A customary reconciliation gathering on Tuesday overseen by police and military authorities has reportedly resolved a sectarian dispute that erupted Sunday in Minya, Upper Egypt.
Christian and Muslim residents of the Hawarta and Farag Allah villages have clashed for three days, leaving one Christian dead, four Muslims injured and eight houses burned.
The encounters were fueled by a fight between a Christian car driver and a Muslim pedestrian in front of a mosque in Hawarta.
As the fight raged on, the Christian driver fired shots at the mosque, which enraged the congregation. Young people from the village chased the shooter to Farag Allah before fighting with its residents.
The reconciliation was attended by Minya Security Chief Mamdouh Meqled and Provost Marshal Ezz Eddin al-Husseiny, as well as many citizens from both villages. Christian clerics were absent from the meeting.

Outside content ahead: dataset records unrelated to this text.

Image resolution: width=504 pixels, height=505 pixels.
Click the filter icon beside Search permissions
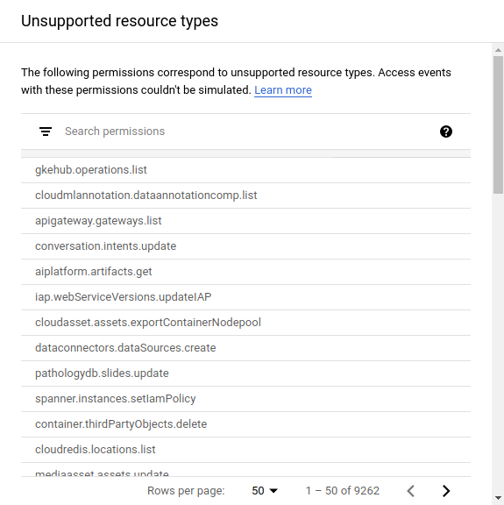point(46,132)
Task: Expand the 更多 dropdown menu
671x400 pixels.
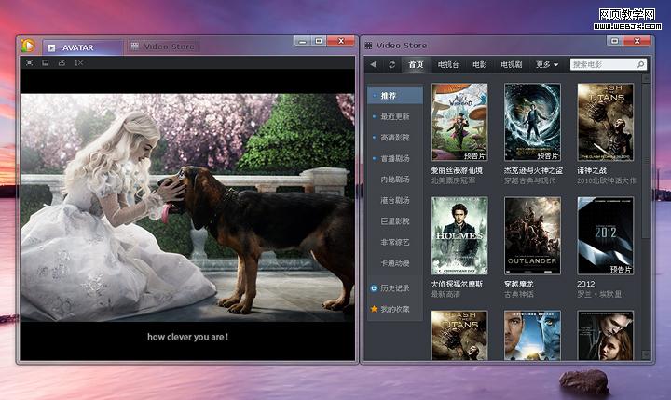Action: (x=547, y=65)
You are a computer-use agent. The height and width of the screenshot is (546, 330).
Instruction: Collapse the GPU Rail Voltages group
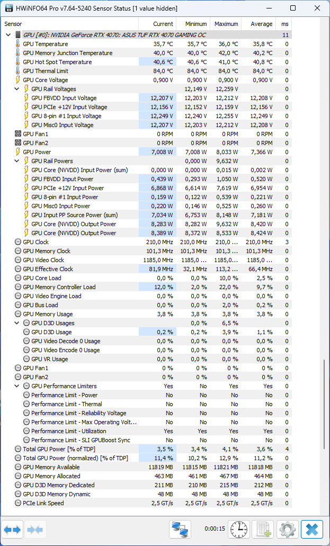pyautogui.click(x=16, y=89)
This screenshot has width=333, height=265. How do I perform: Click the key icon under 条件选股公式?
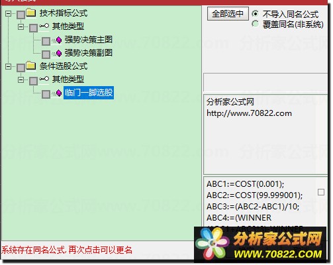point(44,79)
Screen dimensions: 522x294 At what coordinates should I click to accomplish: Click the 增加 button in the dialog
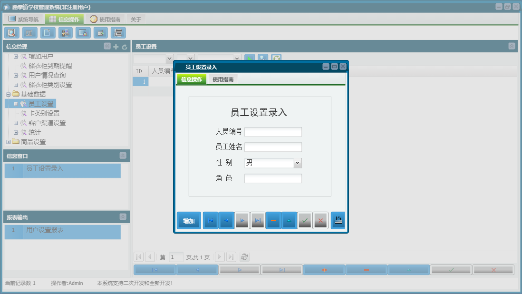coord(189,220)
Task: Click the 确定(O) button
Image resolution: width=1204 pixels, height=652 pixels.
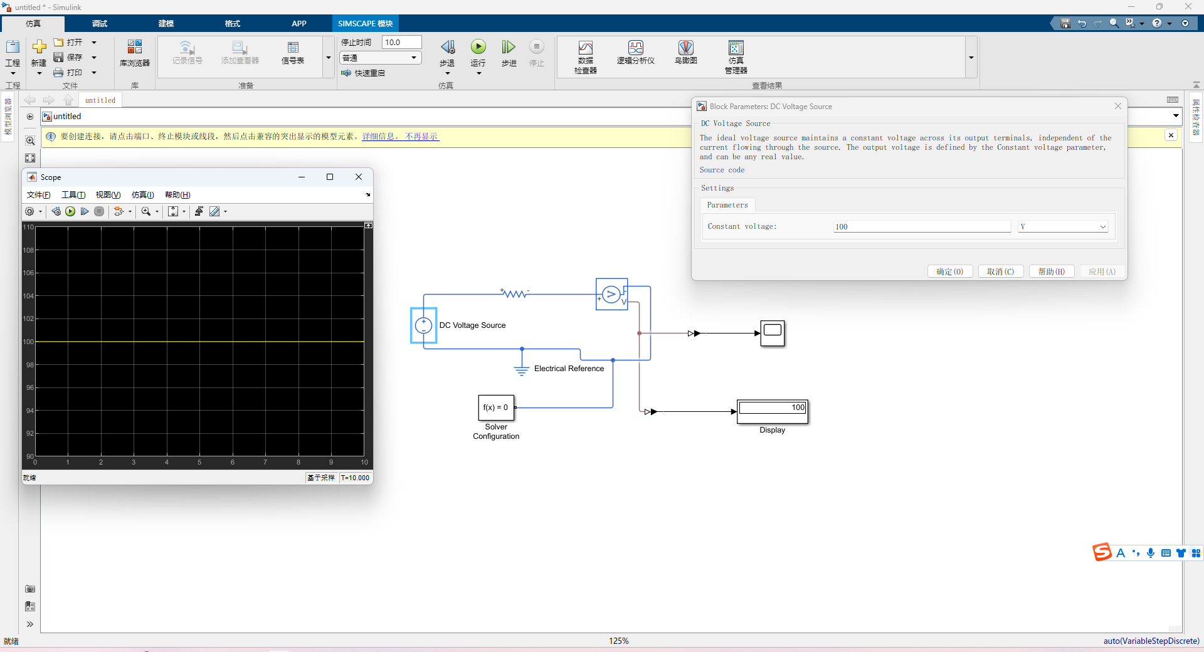Action: click(950, 271)
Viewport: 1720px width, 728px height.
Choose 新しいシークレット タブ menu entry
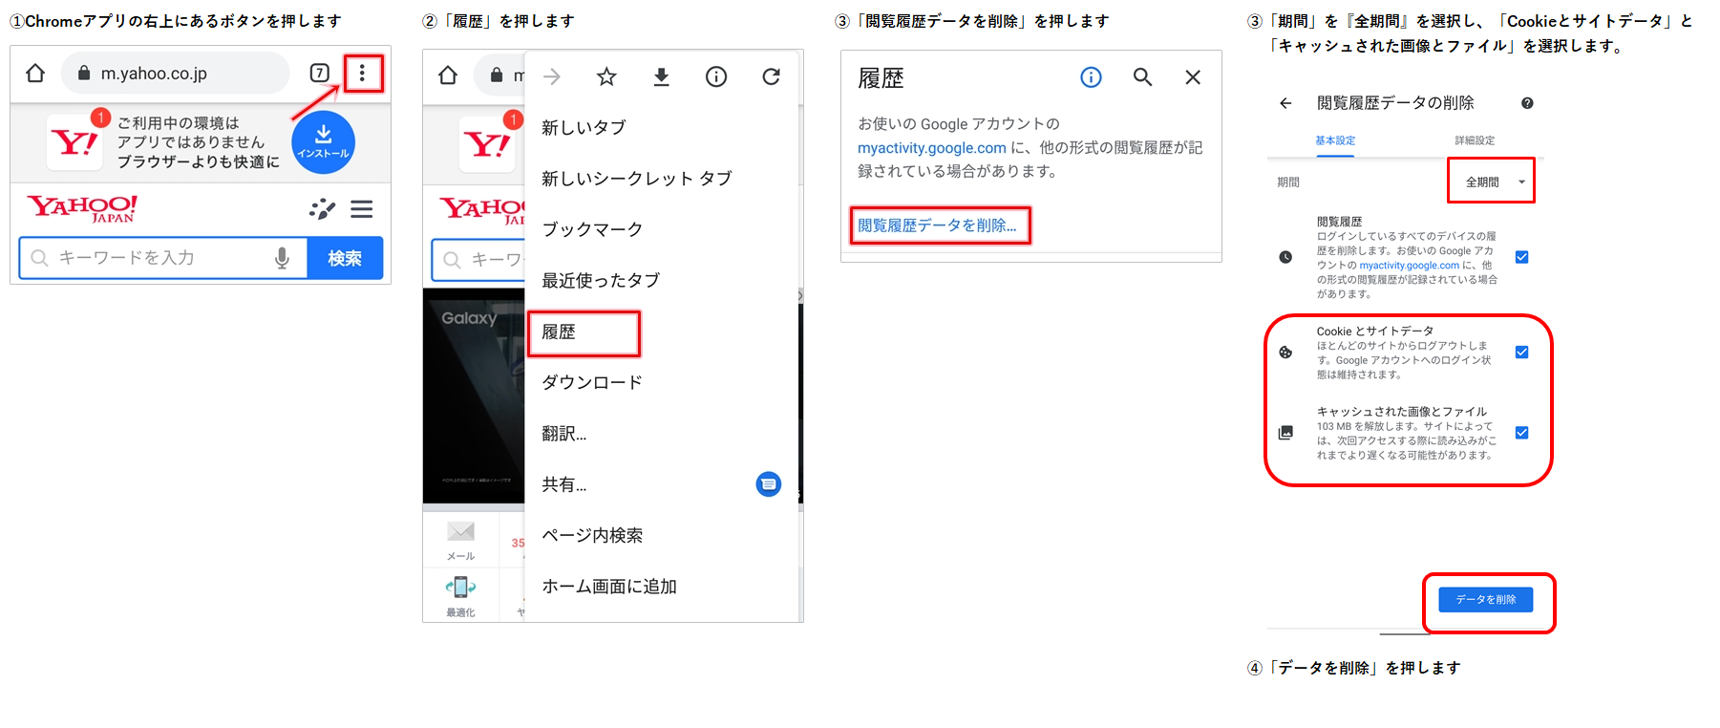click(x=636, y=179)
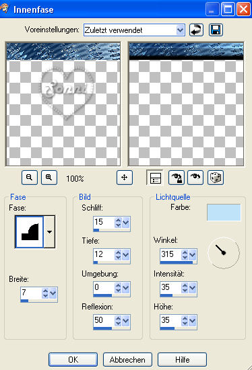Click the Hilfe button
252x370 pixels.
(183, 360)
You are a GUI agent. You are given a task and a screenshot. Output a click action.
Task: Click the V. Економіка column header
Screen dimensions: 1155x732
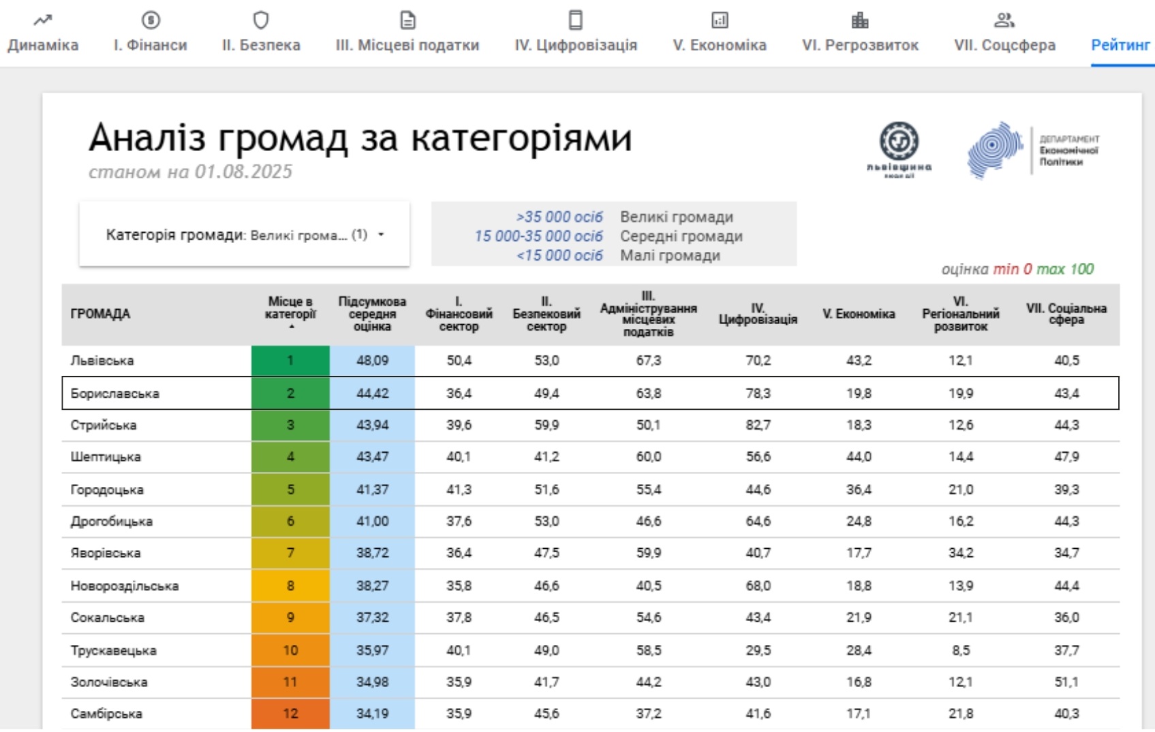859,314
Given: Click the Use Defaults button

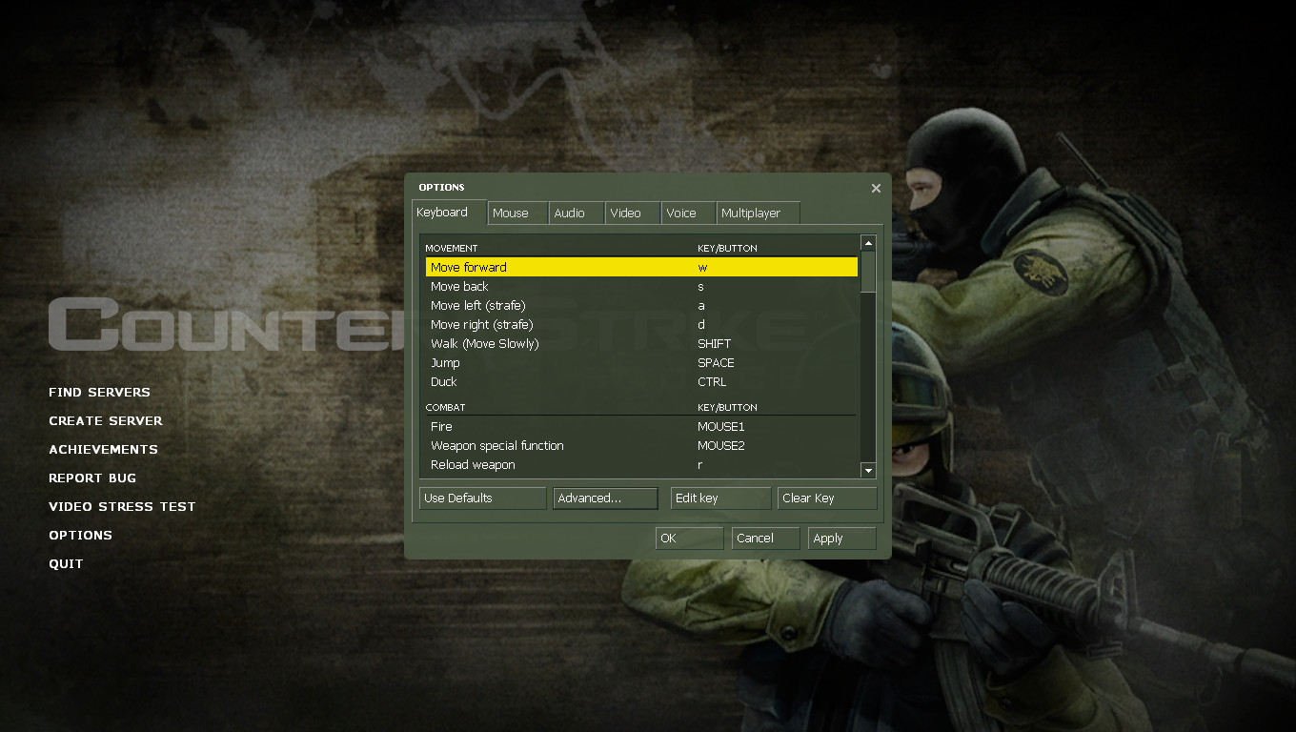Looking at the screenshot, I should pyautogui.click(x=481, y=498).
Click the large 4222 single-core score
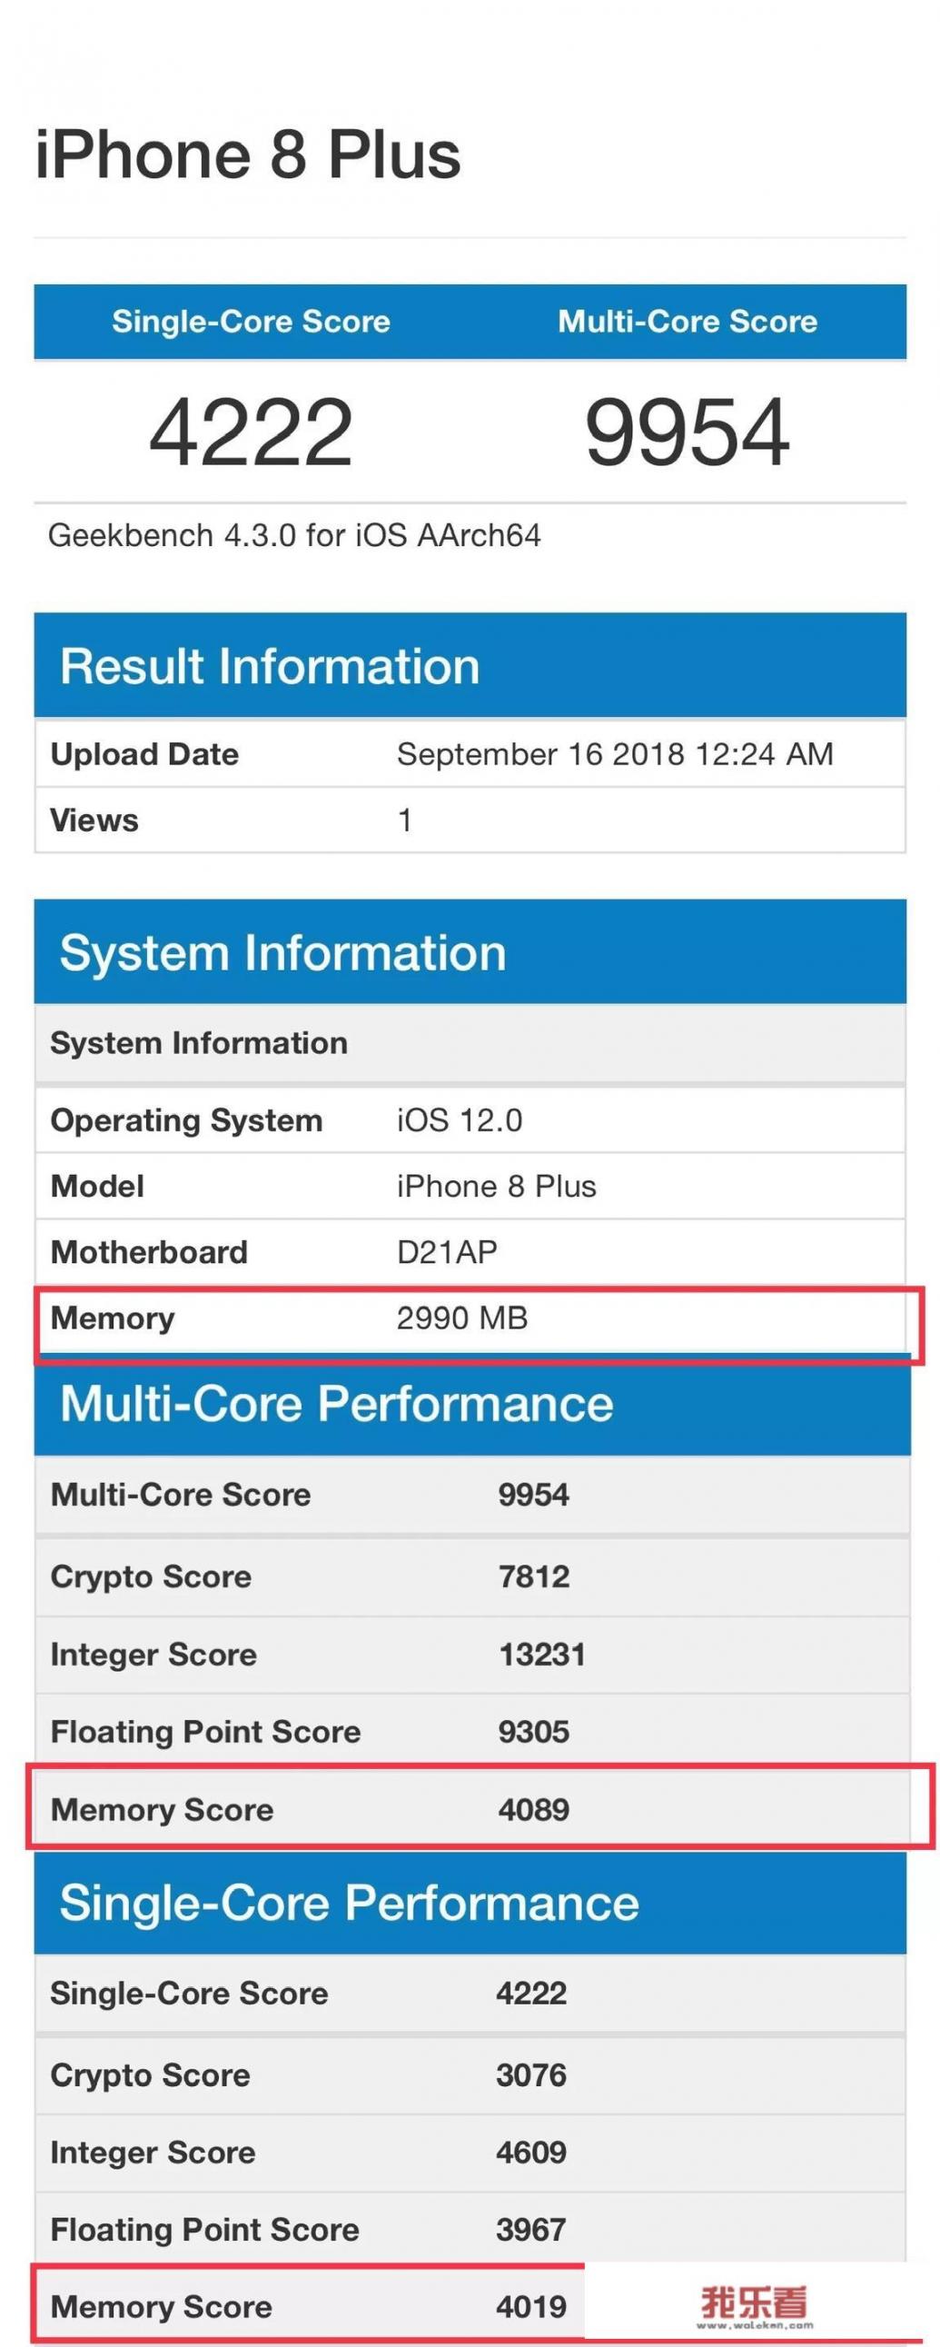This screenshot has height=2347, width=940. [251, 431]
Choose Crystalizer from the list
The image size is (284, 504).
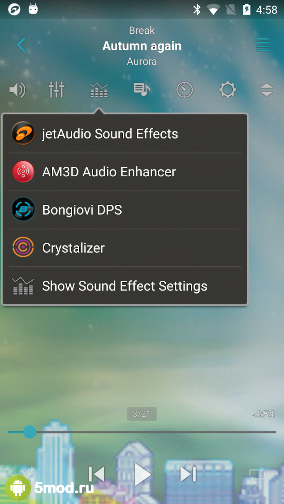[125, 248]
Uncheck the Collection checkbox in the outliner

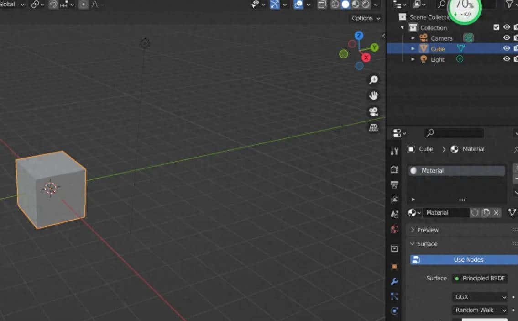pos(497,26)
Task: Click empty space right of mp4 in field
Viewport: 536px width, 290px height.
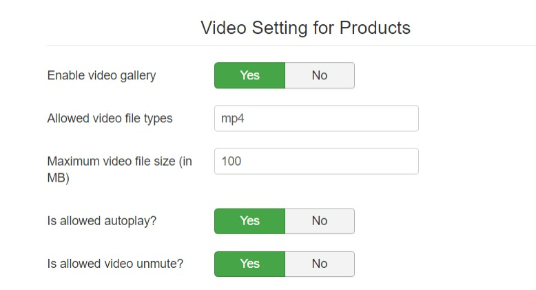Action: click(x=344, y=118)
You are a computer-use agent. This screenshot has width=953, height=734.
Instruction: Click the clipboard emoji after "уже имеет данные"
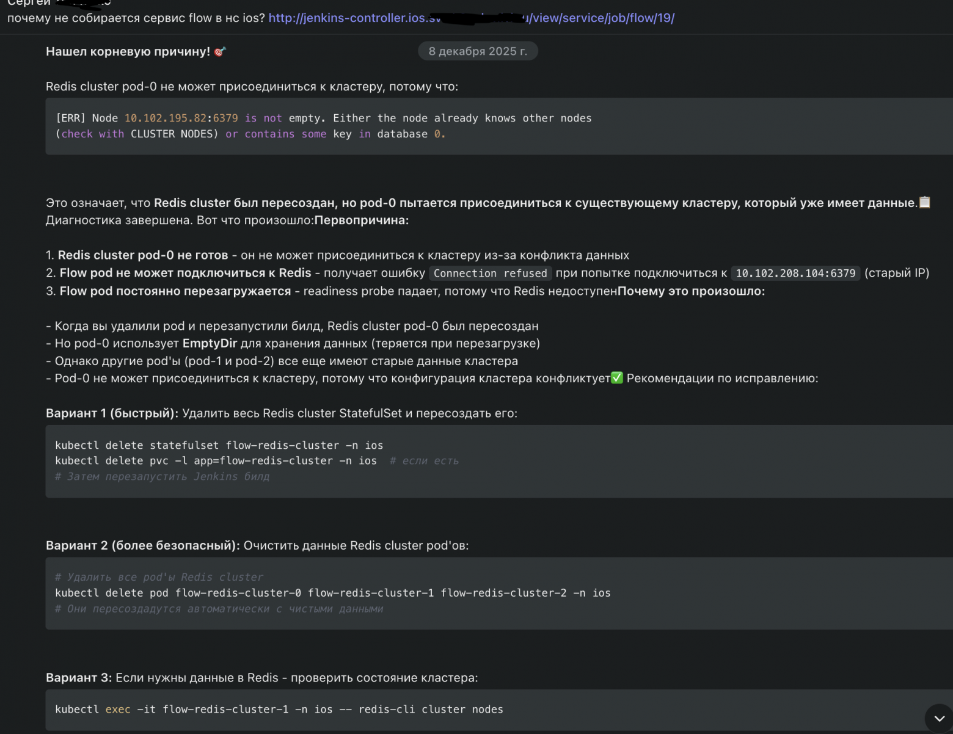click(x=926, y=202)
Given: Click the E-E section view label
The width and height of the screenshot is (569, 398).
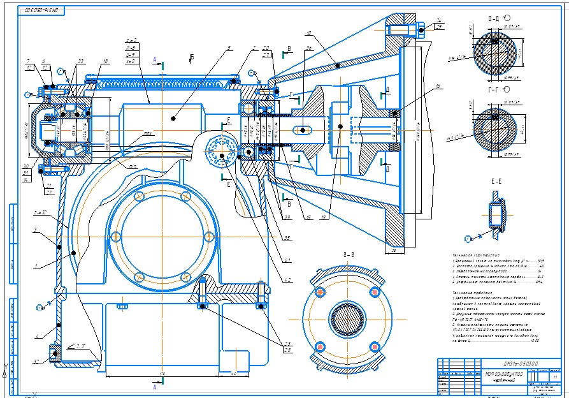Looking at the screenshot, I should (496, 181).
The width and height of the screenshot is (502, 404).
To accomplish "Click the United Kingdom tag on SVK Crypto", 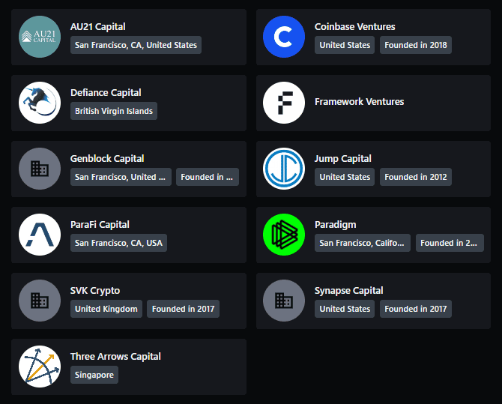I will pyautogui.click(x=106, y=309).
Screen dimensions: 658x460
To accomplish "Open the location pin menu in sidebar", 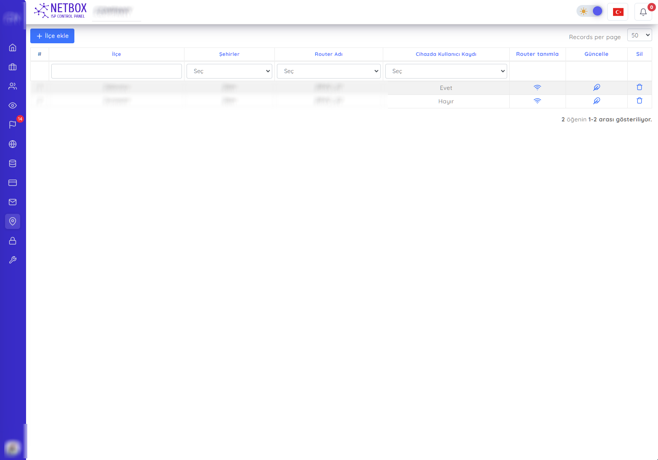I will pyautogui.click(x=13, y=221).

Both parties involved in the conflict signed an agreement to drop the lawsuits citizens raised against each other and to hand over violators to security authorities.
The agreement also contains a penalty clause carrying a fine of LE500,000 for anyone who violates the terms, which were drafted by Muslim and Christian villagers and signed by 20 witnesses, including the chiefs of both villages.
Meqled said enemies of the January revolution are trying to create chaos by exploiting minor, common problems. He urged attendants at the reconciliation meeting to maintain peace and security.
Observers and Egyptian revolutionaries have blamed Mubarak regime loyalists for igniting several sectarian conflicts following the January uprising.